Setelah kami pergi ke toko buku, aku kira kita pertemuan kita akan berakhir. Tanpa kusangka ternyata Satria menggajakku makan. Kami membicarakan hal-hal yang seru. Dia bercerita tentang masa SMA, kuliah, dan pekerjaannya sebagai artis. Aku sesekali tertawa dengan kata yang diucapkannya. Kufikir satria pribadi yang dapat menjadi temanku. Andai setiap hari seperti ini.

“Boleh aku minta nomer ponselmu?” dia berkata di sela-sela menikmati orange jus nya. Sungguh yang kurasa seperti aku ini bukan orang biasa, yang kurasa adalah aku sedang di dalam skenario film yang disandingkan dengannya.
Aku menuliskan nomer ponselku di tissue dengan bolpoin ku, ku harap dia tidak hanya akan menyimpan nomer ku, tapi juga menguhubungiku.

“Aku harap kita akan bertemu lagi dan mempunyai waktu yang menyenangkan seperti tadi”. Kataku setelah keluar dari restoran.
“Aku pun berharap begitu, kamu mau langsung pulang?” Tanyanya
“Iya, ibuku menungguku” kataku tersenyum.
“Boleh aku antar? Kebetulan aku sedang tidak terburu-buru” dia menawarkan diri untuk mengantarku pulang.
“Tidak usah ka, aku bisa pulang sendiri, lagipula hanya naik satu kali kendaraan umum” kataku menolak. kata-kataku tadi bukanlah basa basi, tapi aku benar-benar ingin pulang sendiri, entah apa yang membuat aku berkata seperti itu.
“Oke baiklah, sampai ketemu” katanya. Lalu aku pergi meninggalkannya keluar mall untuk segera pulang, mungkin satria akan berjalan-jalan sebentar lagi. Aku menoleh kearahnya sesaat, kulihat dia masih menatapku dan kemudian tersenyum.

“Heiiii….kamu belum menyebutkan nama mu” katanya sedikit berteriak, atau mungkin memang berteriak, kukira orang di sekitar dapat mendengar perkataannya.
Baru aku ingin menjawab siapa namaku, tapi aku melihat bus yang ingin kunaiki ada di depan jalan mall ini.

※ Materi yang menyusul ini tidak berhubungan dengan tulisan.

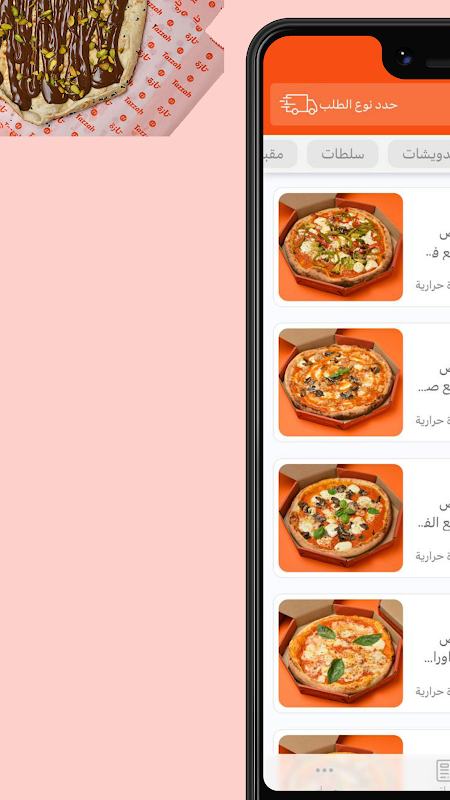450x800 pixels.
Task: Select the سلطات category tab
Action: coord(342,154)
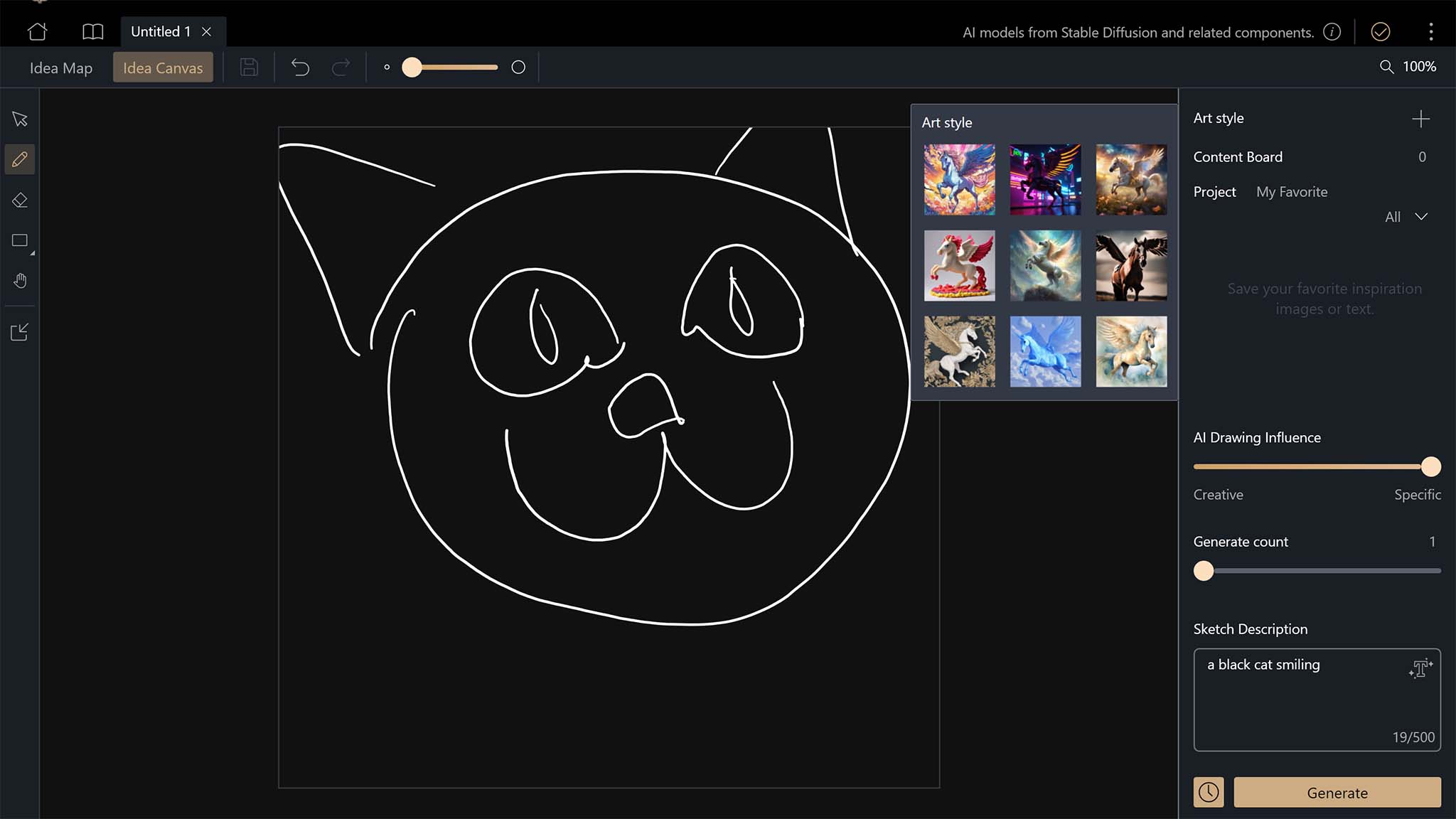This screenshot has height=819, width=1456.
Task: Switch to the Idea Canvas tab
Action: tap(162, 66)
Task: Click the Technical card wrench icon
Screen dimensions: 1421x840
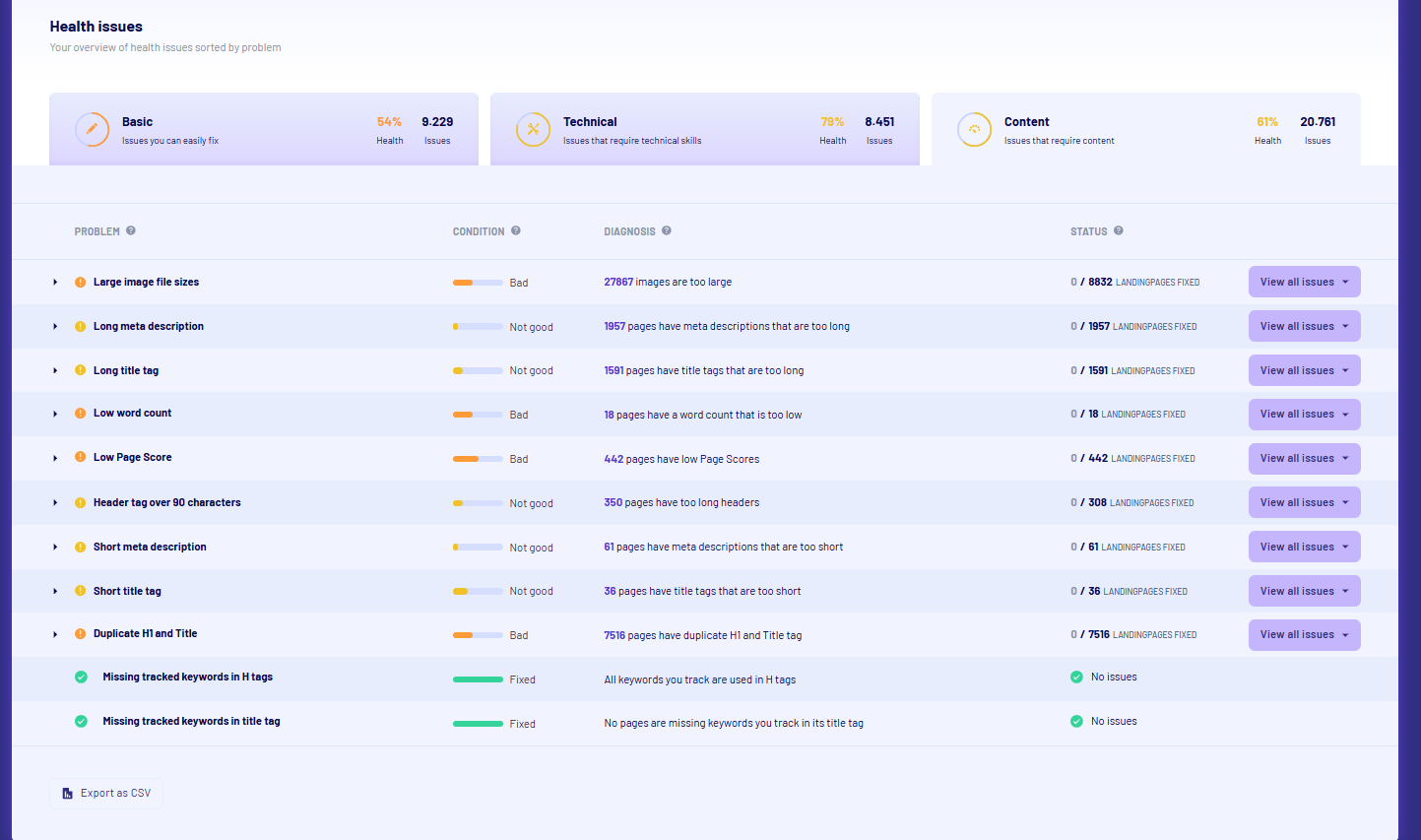Action: tap(533, 129)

Tanpa peduli pertanyaan satria, aku berlari kearah bus agar tidak ketinggalan bus.

Sebenarnya aku tak ingin hari ini berlalu dengan cepat, tapi ibuku akan marah jika aku pulang telat. Pertemuanku dengan Satria amat sangat luar biasa. Aku tak merasa seperti bertemu dengan idola, Satria sangat ramah dan bersahabat.

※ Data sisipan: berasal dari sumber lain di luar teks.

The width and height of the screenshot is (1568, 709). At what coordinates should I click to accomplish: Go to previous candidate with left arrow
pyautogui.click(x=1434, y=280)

Panasnya matahari sudah tidak terlalu menyengat, bus yang kutumpangi juga tidak terlalu banyak penumpang. Tiba-tiba ponselku bergetar, kulihat dilayar ponsel tertera nomer yang belum aku save, kubuka pesan itu “hati-hati dijalan J ex:satria”. Ternyata dari dia, aku tak membalas pesannya, yang kulakukan malah memasukan ponsel kedalam saku baju seragamku. Tadi waktu yang menyenangkan.
Aku menyandarkan kepalaku ke jendela, mengingat lagi kejadian yang tadi terjadi bersama Satria, sangat menyenangkan.

-

Kemudian kudengar kenek bus meneriakan nama tempat dimana aku harus turun, aku tersentak kaget dari lamunanku, kemudian bergegas turun dari bus. Di jalan, aku mengecek ponselku berniat membalas pesan dari Satria, tapi yang kutemukan adalah pesan dari temanku pagi tadi, tak ada pesan dari Satria, apa aku menghapusnya? Tidak, aku yakin pesan itu seharusnya masih ada. Lalu aku mengeluarkan buku matematika dari dalam tas, kuperiksa bagian belakang buku itu, tapi tak ada tandatangan Satria.

Aku tersenyum geli ketika menyadari ternyata hal itu hanya terjadi di kepalaku saja, aku tidak bertemu dengan siapapun, bahkan aku tidak turun dari bus yang kutumpangi. Aku merasa cukup sedih memang, tapi entah mengapa rasa senang itu tetap ada, rasa senang bertemu dengannnya, walau hanya ada didalam kepalaku saja, tetap terasa nyata.


Aku berjalan seperti biasa menuju rumahku, dengan ingatan yang tak ingin aku lupakan.